I don’t think it amounted to much, but I think I can kind of see where he was coming from? I wrote something about the film here. But I don’t think I entirely got it right.
You wrote of Drive that the stylish cursive pink titlefont led you to fall in love by the opening credits. I have a friend who’s said similar things about Alex Ross Perry’s films. You’ve also… and I’m trying to connect disparate dots here… have talked about the way specific references to cinematic history can bring you closer to a film. They create this closeness between director and viewer, artist and audience: “we get this, you and I.”
This is to say that a film creates or crystallizes a community upon viewing. And in this community, certain sensibilities, like Drive’s retro-indie graphic design, are in vogue and carry not just artistic but social weight. Is this part of what you mean when you say that loving or hating an artwork is a personal issue, past its formal goodness?
I think that when I wrote about Drive, I was just starting my PhD, and now that I’m finished with the degree, I’d write about the film very differently. I’m really influenced by critics like Michael Fried and Walter Benn Michaels. I’ve spent the past seven years or so thinking about the difference between liking/disliking an artwork and thinking it good or bad.
Thinking an artwork good or bad, I’d say, has more to do with the artwork itself. What problems is it trying to solve, and how skillfully does it solve them? Whereas liking something or hating it has more to do with thinking what the artwork can do for you.
If I were writing about Drive now, I’d focus less on its effects on me [or] the audience, and work hard to read the film, and see what Nicolas Winding Refn was trying to do.
I felt you accomplished that in your commentary on the film.
I should listen to it again! I forget what I said.
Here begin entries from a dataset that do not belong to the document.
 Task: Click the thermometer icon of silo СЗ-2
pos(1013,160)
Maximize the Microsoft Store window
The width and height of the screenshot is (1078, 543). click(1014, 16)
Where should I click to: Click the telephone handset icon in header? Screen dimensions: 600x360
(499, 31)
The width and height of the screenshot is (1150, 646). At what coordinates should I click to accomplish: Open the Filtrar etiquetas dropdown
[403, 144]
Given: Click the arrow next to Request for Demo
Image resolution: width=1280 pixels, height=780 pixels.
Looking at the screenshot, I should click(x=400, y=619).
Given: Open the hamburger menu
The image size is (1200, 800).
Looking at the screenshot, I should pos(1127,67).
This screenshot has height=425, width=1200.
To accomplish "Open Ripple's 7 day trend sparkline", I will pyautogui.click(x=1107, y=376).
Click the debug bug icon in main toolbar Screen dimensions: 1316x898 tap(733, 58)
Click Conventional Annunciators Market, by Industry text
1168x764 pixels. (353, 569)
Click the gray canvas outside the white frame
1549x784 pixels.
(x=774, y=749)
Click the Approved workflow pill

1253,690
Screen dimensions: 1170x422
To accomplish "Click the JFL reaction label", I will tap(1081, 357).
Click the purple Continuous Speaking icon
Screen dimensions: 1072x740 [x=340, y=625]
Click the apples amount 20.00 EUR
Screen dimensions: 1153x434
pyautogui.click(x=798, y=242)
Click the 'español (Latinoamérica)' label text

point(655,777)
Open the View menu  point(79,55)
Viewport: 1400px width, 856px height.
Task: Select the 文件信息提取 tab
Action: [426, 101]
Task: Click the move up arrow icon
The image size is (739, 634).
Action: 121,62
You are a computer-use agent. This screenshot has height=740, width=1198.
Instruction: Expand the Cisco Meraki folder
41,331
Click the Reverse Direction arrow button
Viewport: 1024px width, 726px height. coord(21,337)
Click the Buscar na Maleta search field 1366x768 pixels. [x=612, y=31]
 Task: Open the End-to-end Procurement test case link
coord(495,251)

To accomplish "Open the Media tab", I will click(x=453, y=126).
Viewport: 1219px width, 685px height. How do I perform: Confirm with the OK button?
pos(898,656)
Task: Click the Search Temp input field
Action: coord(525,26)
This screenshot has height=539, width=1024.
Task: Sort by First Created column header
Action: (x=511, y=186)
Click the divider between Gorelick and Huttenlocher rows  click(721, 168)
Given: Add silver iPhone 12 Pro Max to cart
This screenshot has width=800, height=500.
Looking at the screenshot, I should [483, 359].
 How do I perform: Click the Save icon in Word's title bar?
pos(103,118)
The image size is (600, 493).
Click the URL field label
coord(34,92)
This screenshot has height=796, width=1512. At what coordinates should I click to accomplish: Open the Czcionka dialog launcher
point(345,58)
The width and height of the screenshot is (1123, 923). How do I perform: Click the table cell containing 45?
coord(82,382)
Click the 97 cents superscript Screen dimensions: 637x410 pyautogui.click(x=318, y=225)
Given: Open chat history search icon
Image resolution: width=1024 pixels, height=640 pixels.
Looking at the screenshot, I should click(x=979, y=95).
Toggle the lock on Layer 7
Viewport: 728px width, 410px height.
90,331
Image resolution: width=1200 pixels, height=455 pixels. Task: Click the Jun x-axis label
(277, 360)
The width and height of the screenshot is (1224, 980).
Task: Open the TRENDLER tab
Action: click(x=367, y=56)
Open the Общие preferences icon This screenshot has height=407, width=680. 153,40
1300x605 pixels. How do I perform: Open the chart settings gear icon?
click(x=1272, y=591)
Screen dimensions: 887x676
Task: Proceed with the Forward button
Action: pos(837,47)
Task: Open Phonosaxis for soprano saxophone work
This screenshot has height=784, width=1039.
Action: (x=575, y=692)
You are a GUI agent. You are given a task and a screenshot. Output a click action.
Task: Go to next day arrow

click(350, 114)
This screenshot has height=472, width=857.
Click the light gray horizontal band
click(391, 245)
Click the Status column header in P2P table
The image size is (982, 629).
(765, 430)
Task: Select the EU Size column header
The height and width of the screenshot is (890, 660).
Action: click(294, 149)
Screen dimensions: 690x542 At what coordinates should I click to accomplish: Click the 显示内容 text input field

Your forthcoming book is on Star Wars and fandom. I’d imagine the new films play a bit of a role, since they really do signal the victory of a certain fan culture in the mainstream.
It looks at the past forty years of geek culture, and the way Star Wars has impacted it. So I write a lot about the whole Star Wars franchise, and the way it’s evolved.
What amazes me about Star Wars is that it’s so ubiquitous, and we all think we know it, but I know that when I stop and think about it, I find it’s a really mysterious franchise in a lot of ways. And it’s taught me a great deal about geek culture as a social phenomenon, if that makes sense.
Mysterious in what ways?
It’s illuminating to go back and look at all the Star Wars things that have been produced over the decades. There are all sorts of dead ends and weird decisions.
So for instance, Lucas was so worried that Star Wars would bomb, he had Alan Dean Foster write a novel sequel, Splinter of the Mind’s Eye. Which he then abandoned when Star Wars succeeded. But that novel offers an insight into what Lucas was thinking before he realized he had a hit film on his hands.
For one thing, it’s clear that he intended for there to be a love triangle between Luke and Leia and Han. Luke spends a lot of the book lusting after Leia, and wondering whether a princess could ever love a lowly farm boy. The novel also involves people searching for a crystal in a lost jungle temple. Which he then funneled into Raiders of the Lost Ark.
Lucas is like that: he hangs on to ideas. He wanted to set Temple of Doom in a haunted Scottish castle. Spielberg nixed that for being too close to Poltergeist. Then, in Last Crusade, there’s that bit where Indy goes to a castle and pretends to be Scottish.